TRIGEANT HOLDINGS, LTD. AND TRIGEANT HOLDINGS, LLC, Appellants

V.

JERRAL W. JONES, Appellee

On Appeal from the 113th District Court

Harris County, Texas

Trial Court Cause No. 1999-01743

O P I N I O N

This is an accelerated, interlocutory appeal from the trial court s denial of a special appearance filed by appellants, Trigeant Holdings, Ltd. and Trigeant Holdings, LLC (collectively the Trigeant Holdings entities ). See Tex. Civ. Prac. & Rem. Code Ann. 51.014(a)(7) (Vernon Supp. 2004-2005). The Trigeant Holdings entities argue that the trial court erred by denying their special appearance for the following reasons: (1) the trial court lacked specific jurisdiction over the Trigeant Holdings entities because none of the appellee s, Jerral W. Jones s, causes of action arose out of activities that the Trigeant Holdings entities purposefully directed toward Texas; (2) the trial court lacked general personal jurisdiction over the Trigeant Holdings entities which had no continuous and systematic contacts with Texas; // and (3) the exercise of personal jurisdiction over the Trigeant Holdings entities would not comport with fair play and substantial justice.
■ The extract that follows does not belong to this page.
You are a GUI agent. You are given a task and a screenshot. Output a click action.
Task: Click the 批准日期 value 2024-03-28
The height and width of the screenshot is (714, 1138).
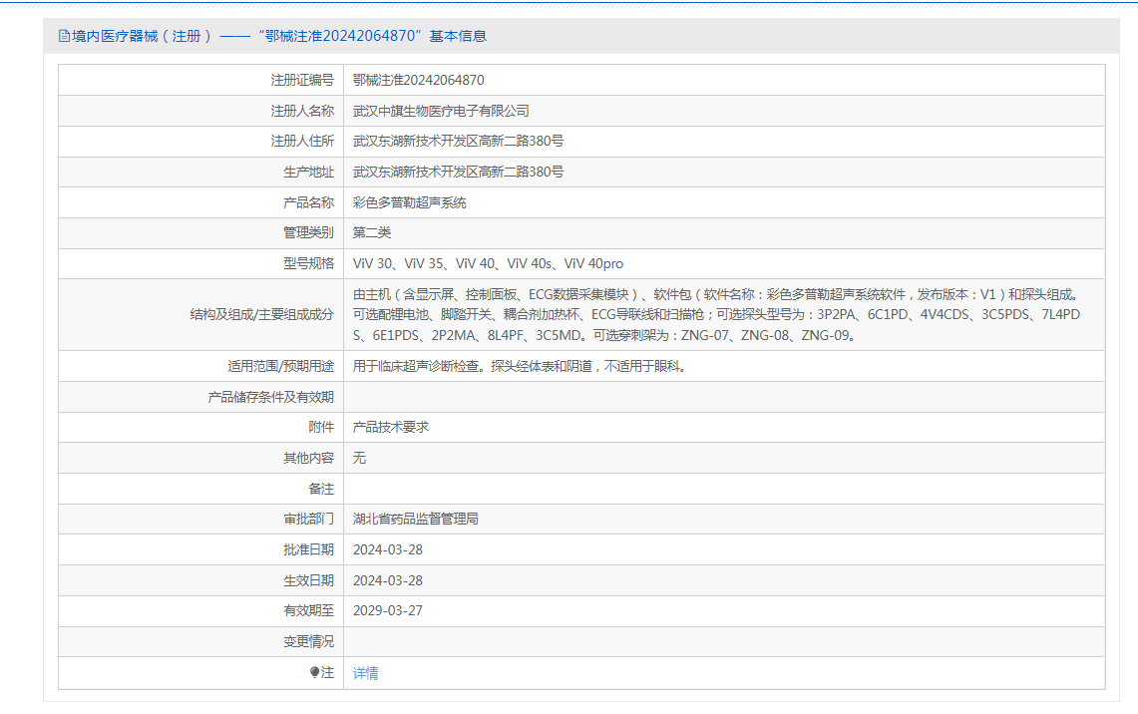[388, 549]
We affirm the trial court s denial of the Trigeant Holdings entities special appearance.

Background

In 1982, Jerral W. Jones and Sanford Brass, both Texas residents, jointly executed a secured promissory note for $15,200,000. The funds were invested in Sentry Refining, Inc., a refinery jointly owned by Jones and Brass. Jones and Brass eventually defaulted on the note, prompting the Federal Deposit Insurance Corporation ( FDIC ) to bring suit against Jones and Brass to collect the balance owed.
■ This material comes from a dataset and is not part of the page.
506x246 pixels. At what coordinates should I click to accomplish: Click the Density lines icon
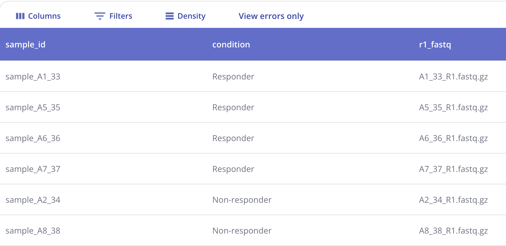(x=169, y=16)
Jones agreed to settle the case by personally paying $13,700,000 to the FDIC. As part of the settlement, Jones divested himself of all ownership interest in Sentry Refining, Inc. and transferred full ownership to Brass. In return, Brass executed three promissory notes to Jones intended to secure repayment of the $13,700,000 personally expended by Jones.

In 1987, Jones and Brass entered into an amended settlement agreement pertaining to the debt Brass owed Jones. The amended agreement provided that payment on two of the notes, in the combined principal amount of $6,525,000, would be non-recourse to Brass, that is, Brass would not be personally liable on the notes. The amended agreement further provided that the payment on the two notes was to come from profits, distributions, or liquidation proceeds derived from Brass s interest in a refinery located in Corpus Christi, Texas. // The Corpus Christi refinery was controlled by Trifinery Joint Venture ( TJV ), a Texas company in which Brass owned a 50% interest and into which Brass had transferred the assets of Sentry Refining, Inc.

Over the course of years, Brass represented to Jones that TJV was unprofitable. Brass claimed that TJV was unable to make any distributions to its shareholders, and Brass, therefore, could not make any payments to Jones. As a result, Brass did not make any payments on the notes. In 1994, TJV transferred all of its interest in the Corpus Christi refinery to Trifinery Petroleum Services ( TPS ), another Texas company in which Brass also owned a 50% interest. Brass later bought the other one-half-interest, giving him 100 % ownership of the Trifinery assets.

In 1999, Jones brought a declaratory judgment action against Brass in an attempt to enforce the terms, obligations and conditions in the settlement agreement addressing Brass s repayment to Jones. Jones further alleged breach of contract and breach of implied covenant of good faith and fair dealing.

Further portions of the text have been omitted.